Texas is another state that offers plenty of opportunities to bone up on your history. African-American visitors to Fort Worth will want to visit the Stop Six Historic African American Neighborhood. This African-American community was developed as the sixth stop of the Interurban train line. Originally known as Cowanville, Stop Six encompasses a number of early 20th century subdivisions with a range of housing forms and building types. The focal point of the community is the well-preserved structure of the Sagamore Hill Negro High School/Dunbar Junior High School. Built in 1924, the school has been in continuous use since its construction. The Bill Pickett Statue is another site of interest for African-American visitors to Forth Worth. This bronze statue commemorates the world famous Black cowboy Bill Pickett who is the first Black man inducted into the Cowboy Hall of Fame.

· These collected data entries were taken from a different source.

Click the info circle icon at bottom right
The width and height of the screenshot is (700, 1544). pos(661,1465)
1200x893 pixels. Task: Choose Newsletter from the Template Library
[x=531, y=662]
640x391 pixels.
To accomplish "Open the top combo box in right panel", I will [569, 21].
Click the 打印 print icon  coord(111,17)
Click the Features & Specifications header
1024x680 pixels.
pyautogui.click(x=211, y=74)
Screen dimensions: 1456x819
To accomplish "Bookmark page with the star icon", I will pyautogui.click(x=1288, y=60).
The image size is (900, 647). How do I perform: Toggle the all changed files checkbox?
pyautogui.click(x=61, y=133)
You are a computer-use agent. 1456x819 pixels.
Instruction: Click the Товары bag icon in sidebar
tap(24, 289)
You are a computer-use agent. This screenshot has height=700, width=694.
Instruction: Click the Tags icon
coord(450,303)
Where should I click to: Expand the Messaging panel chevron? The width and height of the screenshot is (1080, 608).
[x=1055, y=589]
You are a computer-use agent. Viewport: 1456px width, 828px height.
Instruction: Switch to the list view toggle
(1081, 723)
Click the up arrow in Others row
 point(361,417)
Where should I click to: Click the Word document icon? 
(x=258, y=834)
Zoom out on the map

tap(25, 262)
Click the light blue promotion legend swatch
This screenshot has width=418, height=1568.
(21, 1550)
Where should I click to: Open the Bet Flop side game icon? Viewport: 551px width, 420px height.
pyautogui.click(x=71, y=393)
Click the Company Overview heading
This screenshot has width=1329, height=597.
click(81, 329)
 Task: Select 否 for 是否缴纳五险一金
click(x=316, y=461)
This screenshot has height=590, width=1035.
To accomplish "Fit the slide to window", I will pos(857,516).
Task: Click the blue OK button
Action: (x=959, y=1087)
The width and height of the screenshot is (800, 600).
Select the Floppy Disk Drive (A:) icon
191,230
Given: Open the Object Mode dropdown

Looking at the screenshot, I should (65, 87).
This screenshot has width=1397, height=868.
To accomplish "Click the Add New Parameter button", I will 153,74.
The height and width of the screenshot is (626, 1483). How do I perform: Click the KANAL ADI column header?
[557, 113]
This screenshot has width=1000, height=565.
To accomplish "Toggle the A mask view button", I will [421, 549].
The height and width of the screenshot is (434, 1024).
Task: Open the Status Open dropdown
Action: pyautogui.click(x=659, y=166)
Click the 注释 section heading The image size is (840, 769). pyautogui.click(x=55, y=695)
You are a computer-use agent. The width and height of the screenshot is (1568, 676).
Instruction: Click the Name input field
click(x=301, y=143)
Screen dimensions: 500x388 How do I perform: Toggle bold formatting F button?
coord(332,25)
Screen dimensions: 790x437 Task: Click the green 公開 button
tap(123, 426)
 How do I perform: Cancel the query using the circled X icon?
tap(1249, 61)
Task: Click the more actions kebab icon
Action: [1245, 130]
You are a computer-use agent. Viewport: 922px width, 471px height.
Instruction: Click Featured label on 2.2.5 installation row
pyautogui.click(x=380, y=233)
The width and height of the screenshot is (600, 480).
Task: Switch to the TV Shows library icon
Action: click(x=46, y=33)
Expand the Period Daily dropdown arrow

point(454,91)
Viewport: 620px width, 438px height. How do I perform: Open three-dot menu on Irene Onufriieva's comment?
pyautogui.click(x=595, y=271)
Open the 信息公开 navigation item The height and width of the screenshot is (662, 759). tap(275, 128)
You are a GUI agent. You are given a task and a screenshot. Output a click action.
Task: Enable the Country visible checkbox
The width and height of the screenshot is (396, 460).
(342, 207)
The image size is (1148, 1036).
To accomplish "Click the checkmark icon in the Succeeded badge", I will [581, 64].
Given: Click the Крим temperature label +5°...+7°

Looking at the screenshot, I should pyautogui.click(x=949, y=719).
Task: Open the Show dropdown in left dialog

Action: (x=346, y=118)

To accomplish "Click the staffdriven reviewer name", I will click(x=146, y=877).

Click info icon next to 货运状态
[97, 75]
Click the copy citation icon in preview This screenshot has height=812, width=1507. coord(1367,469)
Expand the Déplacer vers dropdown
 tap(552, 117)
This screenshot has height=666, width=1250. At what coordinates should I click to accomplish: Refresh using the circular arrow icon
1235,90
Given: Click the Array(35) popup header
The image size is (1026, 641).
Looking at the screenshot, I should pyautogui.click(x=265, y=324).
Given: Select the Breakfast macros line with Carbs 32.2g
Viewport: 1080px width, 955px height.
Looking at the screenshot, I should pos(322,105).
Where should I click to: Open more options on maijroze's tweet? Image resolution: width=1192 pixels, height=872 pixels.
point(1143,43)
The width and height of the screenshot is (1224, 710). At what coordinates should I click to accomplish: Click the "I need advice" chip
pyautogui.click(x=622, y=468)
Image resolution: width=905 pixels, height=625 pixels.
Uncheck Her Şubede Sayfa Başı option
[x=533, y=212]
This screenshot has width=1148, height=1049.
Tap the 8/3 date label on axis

African-Americans visiting Detroit will want to check out the renowned Charles H. Wright Museum of African American History. This world-class facility features a glass-domed rotunda and houses more than 300,000 artifacts and archival materials. The museum features seven exhibition areas, the General Motors Theater, 1 317-seat facility and a Museum Store. The African World Festival is Detroit's largest ethnic festival uniting people of all ages, cultures and backgrounds together to explore the African and African-American experience. This popular event, taking place during the third weekend of August, offers free music, a diverse artists market, international cuisine, exhibitions, and cultural activities for both children and adults.

Baltimore, Maryland also boasts an incredible assortment of heritage sites, attractions, and museums. Some attractions include the Black Soldiers Statue at the War Memorial Plaza, the Billie Holiday Statue and Royal Theater Marquis Monument, the Thurgood Marshall Statue, and the Wall of Pride, which memorializes Malcolm X, Sojourner Truth, Paul Robeson and Langston Hughes among others.

In California, Oakland is a center for African-American life and visitors to the city should look into the African American Museum and Library, the Ebony Museum of Art and the Museum of African American Technology Science Village. All three offer excellent cultural experiences unique to the city.